Monday, September 23, 2019

Moving

It's been almost 2 months since we left California and all the comfort of home.  Left all the people that are important to us, people who have been there for me throughout all life milestone and seeing my girls grow.  We left everything that we knew and was comfortable with to a place that is very unfamiliar and unknown.  Throughout the process I haven't felt sad or lonely, and it's because I have kept my self super busy so I don't have to think about it.  I don't have to feel the full weight of leaving everything behind.  Trying to be ok for my girls because I know it's going to be hard for them to leave everyone they know.  Telling and making my self believe that its a good move for our family because I know that God is perfect and loving and will never leave us.  Trying to be ok because I didn't want Caleb to feel bad that he was moving all of us.  Telling him it was okay to move because I trust his leadership but yelling inside that I would rather have stayed home, yet having peace saying "yes" to being ok to move.  But I also know that God's wisdom is higher than mine and I can trust in Him.  Not to say it's going to be easy and all I want is to know what He has in store for us but trusting Him is not about living an easy life.  Sometimes the path we take is very unknown to us but that doesn't mean it's unknown.  All those times I have read in Scripture that God is a good God, that God knows what's best, that God will never leave His children must be put into action rather than just thoughts.  Through this valley of unknown there is certainty that He knows what's going on.  I must fix my eyes on Him who is the founder and perfecter of my faith understanding that He is not finished with me and my family yet.  He is not finished with Caleb has He continues to mold him to be the leader of our family.  Now that the girls are in school and our schedule is back in order, I find myself sitting alone (while the baby sleeps) and ponder about this move.  And honestly I don't like it and I'm sad that I'm away from everyone.  But just because I don't like it doesn't mean it was a wrong decision to move.  Just because I'm sad doesn't mean we made a mistake.
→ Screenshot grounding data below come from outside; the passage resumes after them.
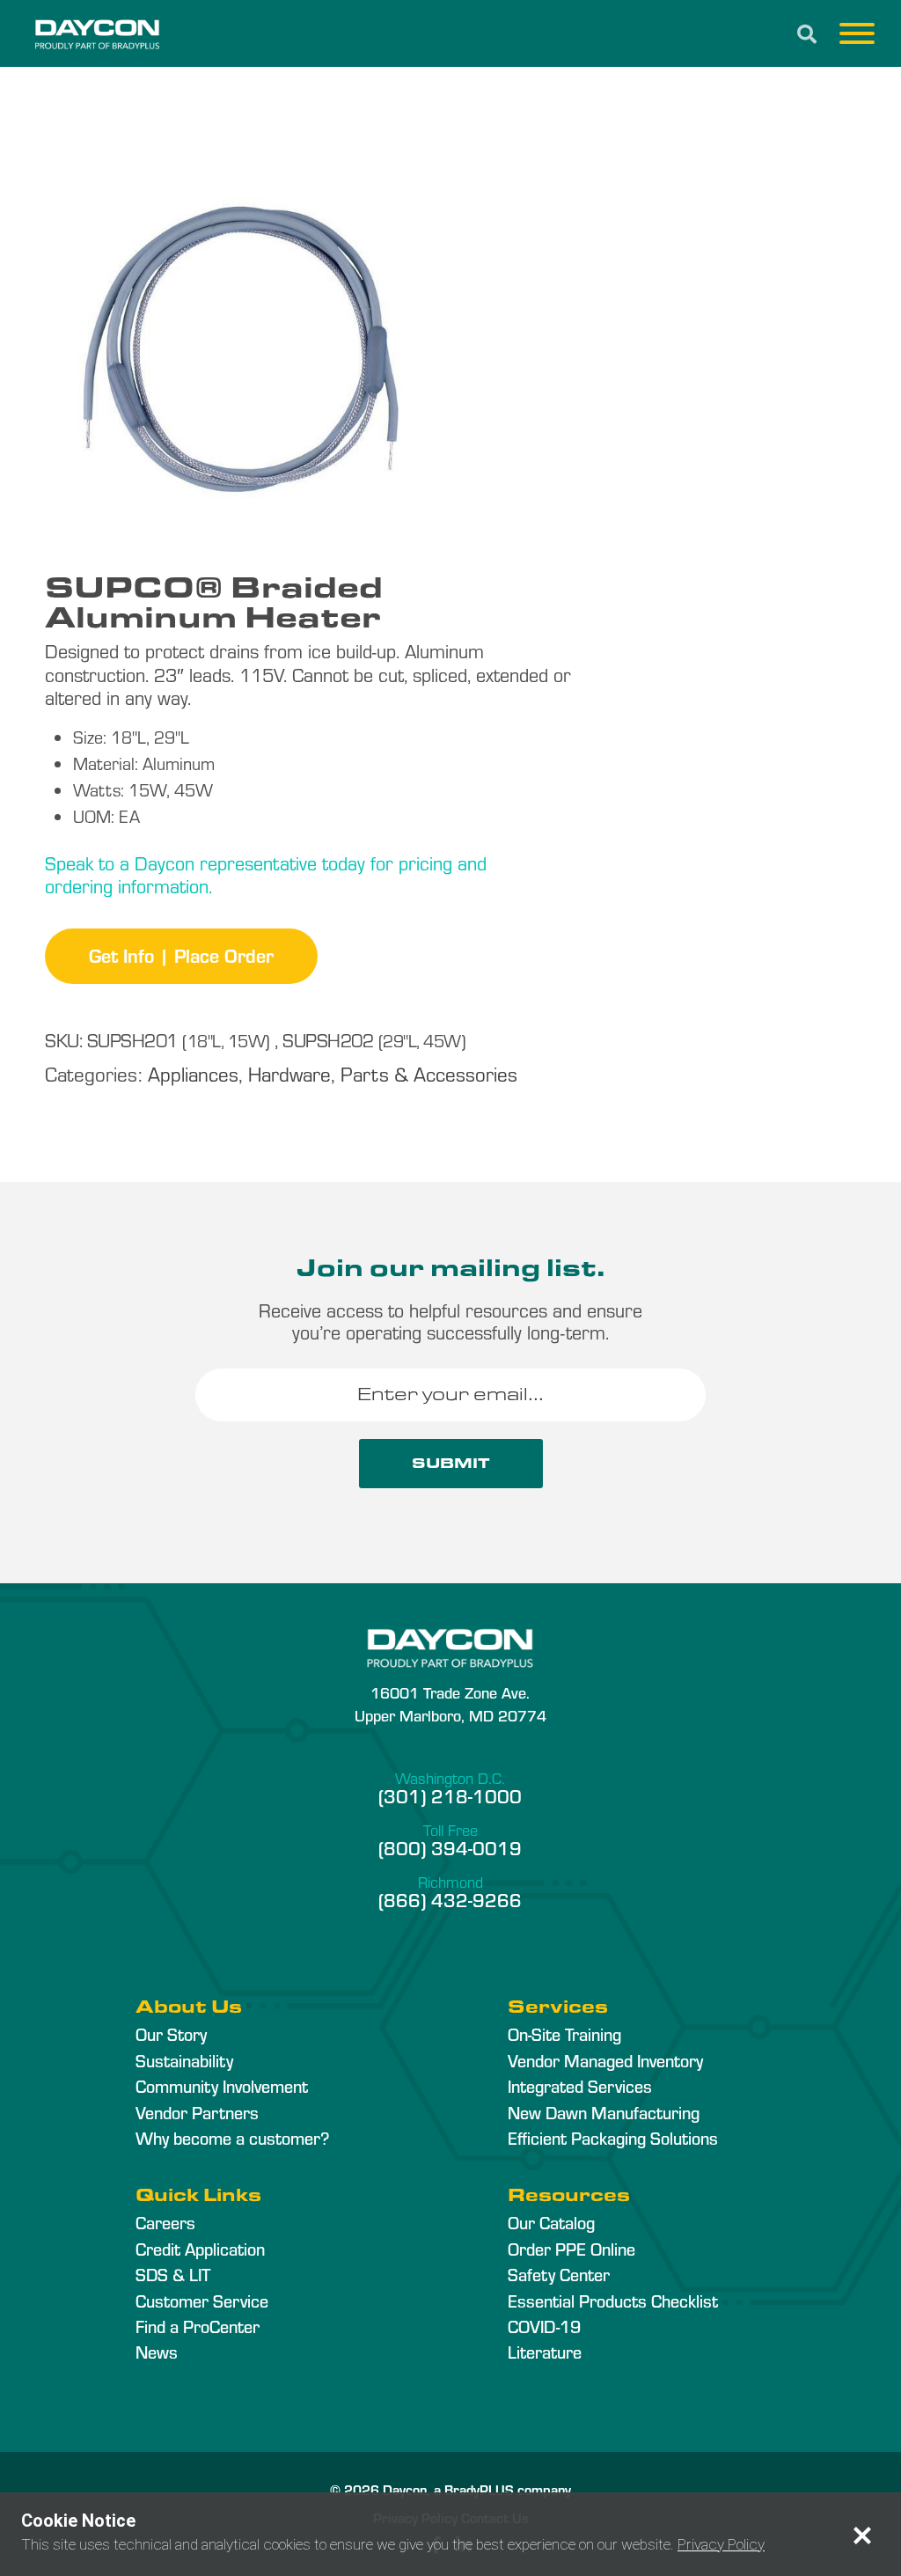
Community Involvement (222, 2085)
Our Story (171, 2034)
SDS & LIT (173, 2274)
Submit (451, 1463)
Being sad doesn't show that I do not trust Him and believe in His promises to His children.  Being sad to be away from everyone shows that I am a creature of emotions (yes I have emotions) and that it's okay to be sad, angry, confused, and at peace all at the time as trusting in my Lord and Savior.  Having emotions doesn't take away from the fact that I know who my God is and that I know that He works all things together for good to those He has called and loved.  Christian growth is a process (sanctification) and it's through all the emotions and questions I have regarding this move will draw me closer to Him.

Time will tell on what the Lord has in store for my family.  For being so far away from everyone we know.  Starting all over with relationships with other people.  So I will just wait and see.